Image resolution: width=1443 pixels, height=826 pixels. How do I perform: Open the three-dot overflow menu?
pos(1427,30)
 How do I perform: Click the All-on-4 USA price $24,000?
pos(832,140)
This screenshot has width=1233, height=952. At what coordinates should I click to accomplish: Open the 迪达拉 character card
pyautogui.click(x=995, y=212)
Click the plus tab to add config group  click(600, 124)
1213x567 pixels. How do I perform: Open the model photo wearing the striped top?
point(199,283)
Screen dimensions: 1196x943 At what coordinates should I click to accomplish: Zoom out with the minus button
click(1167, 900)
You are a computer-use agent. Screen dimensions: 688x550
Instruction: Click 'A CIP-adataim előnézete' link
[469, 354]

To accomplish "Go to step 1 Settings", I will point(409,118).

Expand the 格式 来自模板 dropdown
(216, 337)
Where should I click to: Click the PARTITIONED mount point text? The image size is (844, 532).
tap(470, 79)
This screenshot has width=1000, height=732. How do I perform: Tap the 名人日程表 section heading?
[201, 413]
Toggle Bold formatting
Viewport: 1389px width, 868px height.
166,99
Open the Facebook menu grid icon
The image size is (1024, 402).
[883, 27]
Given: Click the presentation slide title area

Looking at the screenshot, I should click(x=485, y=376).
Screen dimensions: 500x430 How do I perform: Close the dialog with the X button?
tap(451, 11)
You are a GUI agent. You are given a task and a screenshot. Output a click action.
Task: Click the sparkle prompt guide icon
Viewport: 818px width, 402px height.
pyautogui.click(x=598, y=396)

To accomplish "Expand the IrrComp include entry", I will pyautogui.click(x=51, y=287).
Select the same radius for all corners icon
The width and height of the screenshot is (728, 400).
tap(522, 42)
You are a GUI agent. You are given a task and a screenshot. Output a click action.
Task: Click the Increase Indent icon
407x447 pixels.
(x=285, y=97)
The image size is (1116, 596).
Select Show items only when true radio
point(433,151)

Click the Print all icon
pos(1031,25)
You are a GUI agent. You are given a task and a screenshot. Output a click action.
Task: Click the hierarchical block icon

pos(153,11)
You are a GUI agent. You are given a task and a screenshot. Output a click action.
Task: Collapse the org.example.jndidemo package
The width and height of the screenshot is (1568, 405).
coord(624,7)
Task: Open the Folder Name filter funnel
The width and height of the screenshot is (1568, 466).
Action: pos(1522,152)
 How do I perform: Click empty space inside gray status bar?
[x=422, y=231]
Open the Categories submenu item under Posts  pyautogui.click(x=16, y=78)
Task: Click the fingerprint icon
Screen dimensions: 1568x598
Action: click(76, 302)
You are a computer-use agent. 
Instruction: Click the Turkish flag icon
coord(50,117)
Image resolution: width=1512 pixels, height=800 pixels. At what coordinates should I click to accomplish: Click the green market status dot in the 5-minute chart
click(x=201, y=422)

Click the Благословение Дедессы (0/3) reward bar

-.-.-

- _演習の指示_: 「Given: Click the」を含む行から始まり「pyautogui.click(x=598, y=396)」を含む行で終わる各行を、「dialog」を「window」に置き換えたうえで、ほかは変えずに書き直しなさい。

- _演習の解答_:
Given: Click the presentation slide title area

Looking at the screenshot, I should click(x=485, y=376).
Screen dimensions: 500x430 How do I perform: Close the window with the X button?
tap(451, 11)
You are a GUI agent. You are given a task and a screenshot. Output a click action.
Task: Click the sparkle prompt guide icon
Viewport: 818px width, 402px height.
pyautogui.click(x=598, y=396)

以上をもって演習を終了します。